Assignment: Find the number of lines below in which the word "screenshot" appears, and write that number only.

Data supplied:
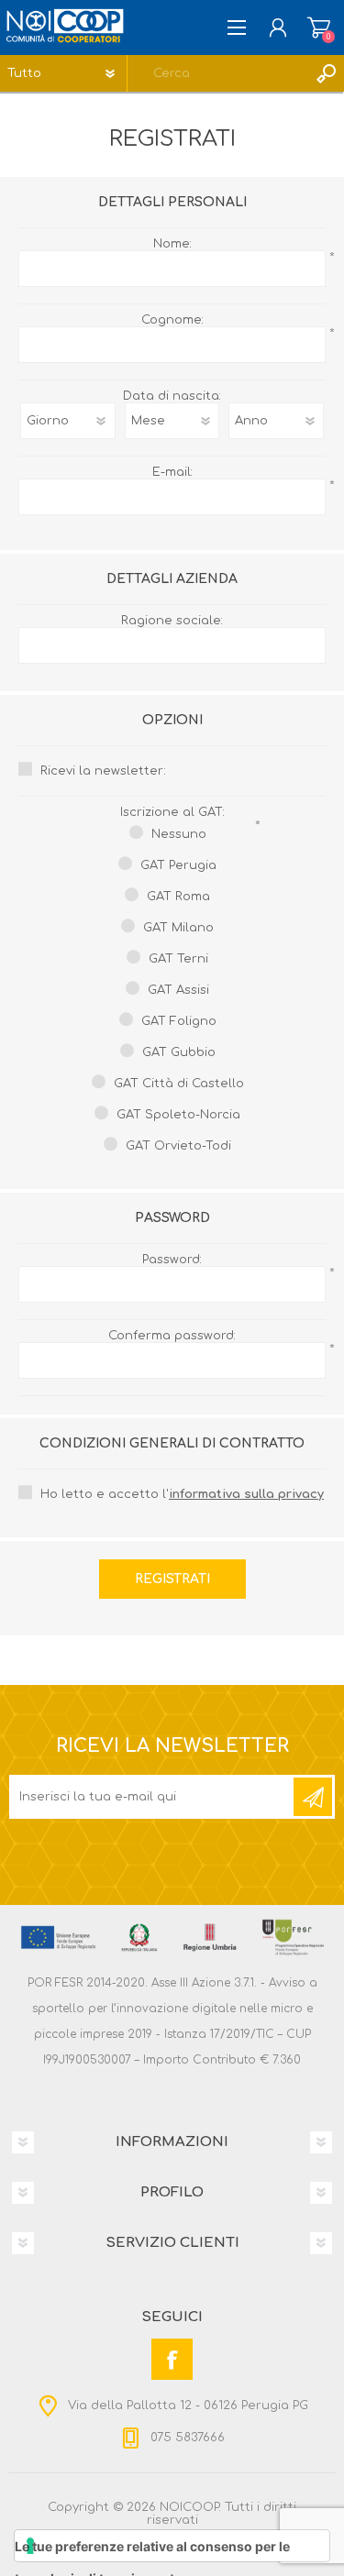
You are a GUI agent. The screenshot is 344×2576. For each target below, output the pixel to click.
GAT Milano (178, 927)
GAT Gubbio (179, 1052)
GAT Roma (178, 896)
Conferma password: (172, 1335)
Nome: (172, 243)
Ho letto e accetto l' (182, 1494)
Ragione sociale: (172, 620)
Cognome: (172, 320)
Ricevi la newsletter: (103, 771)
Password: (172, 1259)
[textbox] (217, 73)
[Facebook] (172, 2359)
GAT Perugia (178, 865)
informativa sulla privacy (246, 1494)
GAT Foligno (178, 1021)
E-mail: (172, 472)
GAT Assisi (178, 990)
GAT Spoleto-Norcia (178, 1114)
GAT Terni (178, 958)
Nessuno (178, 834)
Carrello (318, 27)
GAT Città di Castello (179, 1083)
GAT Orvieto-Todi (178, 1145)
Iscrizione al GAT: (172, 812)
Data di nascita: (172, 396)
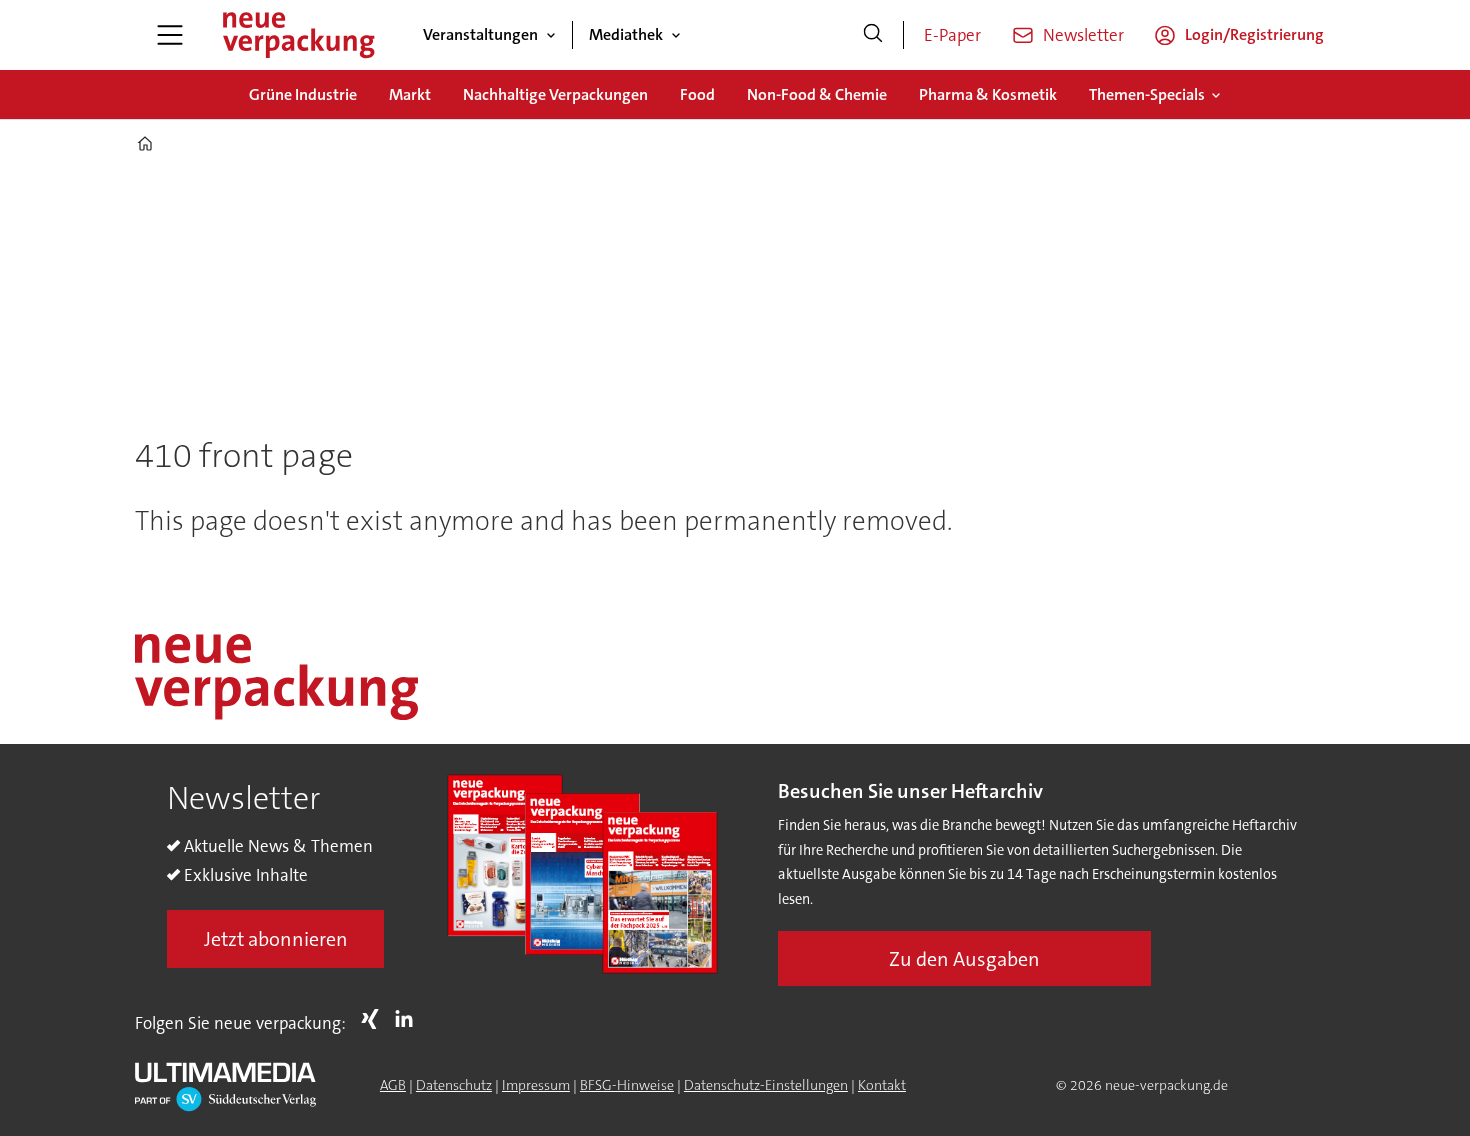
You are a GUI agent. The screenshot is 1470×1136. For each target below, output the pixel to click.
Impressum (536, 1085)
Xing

Solution to this task: 2